TASK MATERIAL

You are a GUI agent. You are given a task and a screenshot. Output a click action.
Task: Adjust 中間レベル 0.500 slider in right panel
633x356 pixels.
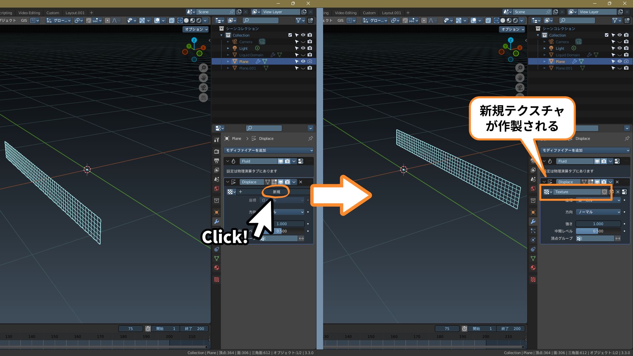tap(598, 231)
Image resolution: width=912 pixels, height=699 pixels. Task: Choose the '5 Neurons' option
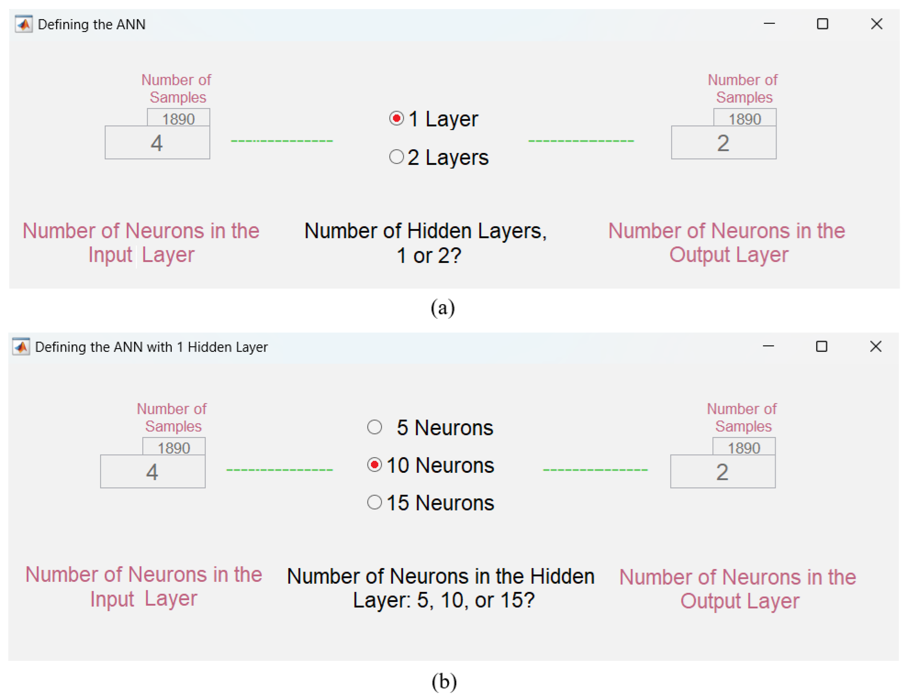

WORK TO COMPLETE
Your answer must be exactly the lines from the one with "633x356 pixels." through the final line of the data, with no pictures in it.

RESPONSE TO THE EXERCISE
633x356 pixels.
tap(598, 231)
Image resolution: width=912 pixels, height=699 pixels. Task: Choose the '5 Neurons' option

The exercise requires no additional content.